未踏IT人材発掘・育成事業:2015年度採択プロジェクト概要(佐藤哲朗PJ)

1.担当プロジェクトマネージャー

首藤 一幸(東京工業大学 大学院情報理工学研究科 数理・計算科学専攻 准教授)

2.採択者氏名

  • 佐藤 哲朗(東京農工大学 大学院 水内研究室)

3.採択金額

  • 2,304,000円

4.テーマ名

  • 鑑賞者を感動させる絵画を創作する人工システムの開発

5.関連Webサイト

  • なし

6.申請テーマ概要

本プロジェクトでは、鑑賞者を感動させる絵画を創作する人工システムを構築する。
花を見て美しいと感じる、スポーツカーを見てかっこいいと感じる、夕日を見て何か物悲しく感じる。このように人が何かを見ることは、モノの理解に留まらず印象を感じることも伴う。花を花と理解するだけではなく、それを美しいと感じる感性を人は持っている。モノの理解はある程度一意に定まるものであるが、モノから印象を感じ取る感性は人それぞれ異なっている。

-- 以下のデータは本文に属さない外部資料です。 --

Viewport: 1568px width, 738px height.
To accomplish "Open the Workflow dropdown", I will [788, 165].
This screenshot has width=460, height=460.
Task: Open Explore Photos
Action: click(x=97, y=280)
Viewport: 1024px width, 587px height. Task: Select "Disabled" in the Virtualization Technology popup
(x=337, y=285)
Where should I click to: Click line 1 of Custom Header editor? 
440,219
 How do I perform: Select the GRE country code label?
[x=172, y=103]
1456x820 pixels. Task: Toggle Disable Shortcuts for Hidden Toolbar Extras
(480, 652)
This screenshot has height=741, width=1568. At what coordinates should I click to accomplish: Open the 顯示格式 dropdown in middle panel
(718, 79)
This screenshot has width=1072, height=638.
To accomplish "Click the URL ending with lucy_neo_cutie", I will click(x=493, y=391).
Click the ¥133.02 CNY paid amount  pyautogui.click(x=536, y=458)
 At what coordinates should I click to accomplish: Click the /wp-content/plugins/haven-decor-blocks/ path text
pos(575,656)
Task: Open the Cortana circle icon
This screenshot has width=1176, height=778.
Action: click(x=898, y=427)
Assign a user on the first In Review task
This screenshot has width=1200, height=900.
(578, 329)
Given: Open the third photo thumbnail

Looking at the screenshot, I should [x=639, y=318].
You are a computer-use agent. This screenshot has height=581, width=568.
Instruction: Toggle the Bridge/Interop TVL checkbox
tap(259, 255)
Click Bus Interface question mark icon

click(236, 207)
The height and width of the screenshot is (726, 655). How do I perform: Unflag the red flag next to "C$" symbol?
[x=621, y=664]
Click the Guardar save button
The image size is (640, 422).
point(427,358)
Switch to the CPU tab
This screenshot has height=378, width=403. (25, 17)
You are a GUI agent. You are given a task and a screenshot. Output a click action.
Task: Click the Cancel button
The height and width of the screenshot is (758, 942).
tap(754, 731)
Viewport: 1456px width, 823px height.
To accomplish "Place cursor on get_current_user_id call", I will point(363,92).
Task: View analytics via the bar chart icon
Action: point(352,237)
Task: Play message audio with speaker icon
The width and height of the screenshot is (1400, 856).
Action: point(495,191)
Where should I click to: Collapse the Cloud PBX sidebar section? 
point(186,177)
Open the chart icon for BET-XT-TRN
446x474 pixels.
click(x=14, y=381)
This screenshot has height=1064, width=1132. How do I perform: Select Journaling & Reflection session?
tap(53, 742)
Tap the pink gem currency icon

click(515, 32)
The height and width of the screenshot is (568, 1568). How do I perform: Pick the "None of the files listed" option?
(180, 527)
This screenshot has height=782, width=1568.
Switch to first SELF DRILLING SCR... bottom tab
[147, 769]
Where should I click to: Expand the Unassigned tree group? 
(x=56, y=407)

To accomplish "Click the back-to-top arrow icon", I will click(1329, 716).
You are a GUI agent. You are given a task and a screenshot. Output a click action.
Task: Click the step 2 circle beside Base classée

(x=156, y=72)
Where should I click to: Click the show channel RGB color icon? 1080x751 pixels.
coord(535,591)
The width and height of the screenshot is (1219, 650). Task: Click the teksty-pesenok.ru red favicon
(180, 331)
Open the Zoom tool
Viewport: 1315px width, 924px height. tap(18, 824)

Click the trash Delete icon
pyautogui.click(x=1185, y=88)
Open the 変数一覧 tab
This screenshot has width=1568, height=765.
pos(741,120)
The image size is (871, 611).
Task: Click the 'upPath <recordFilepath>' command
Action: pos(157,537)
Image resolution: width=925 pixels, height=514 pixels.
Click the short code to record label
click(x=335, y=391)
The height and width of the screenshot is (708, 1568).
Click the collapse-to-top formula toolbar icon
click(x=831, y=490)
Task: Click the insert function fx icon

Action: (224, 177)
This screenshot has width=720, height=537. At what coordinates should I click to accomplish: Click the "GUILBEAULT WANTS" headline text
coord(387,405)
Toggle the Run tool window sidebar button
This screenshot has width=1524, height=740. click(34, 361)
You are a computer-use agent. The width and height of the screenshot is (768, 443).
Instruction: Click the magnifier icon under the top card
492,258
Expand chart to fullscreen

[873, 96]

感じ取った印象を表現し、他者と分ち合おうと絵や音楽、物語を作り出すことが、創作の一側面であるとクリエータは考えている。近年、画像認識の分野において、計算機がモノを理解する技術は飛躍的に進歩している。しかし、モノに対する人それぞれが異なる感性などの認識を計算機が推定することは出来るのであろうか。また、感性を生じさせるような作品を人工システムが作り出すことはできるのであろうか。本プロジェクトではこれらに挑戦する。
本プロジェクトでは、人工システムによる絵画創作で、人の内部から生じる主観的、直感的なものである感性の表出を起こせないか検証する。そして、人に生じる感性を推定する機構と、多様な絵画を生成できる機構を構築し、それらを組み合わせることで、人工システムが人を感動させる絵画を作り出せるようにすることを目指していく。

7.採択理由

絵画、しかも鑑賞者を感動させる絵画を描くプログラムを開発しようという提案である。現在は、一定の制約を設けて描いた抽象画を特定の感性(例:きれい)に近づけていく手法に取り組んでいる。
佐藤君が取り組んでいるのは、ロボットはヒトを感動させられるか?というテーマでもある。ヒトの心を動かす技術やその原理がちゃくちゃくと蓄えられつつある今、そこに(大きな)一石を投じて欲しい。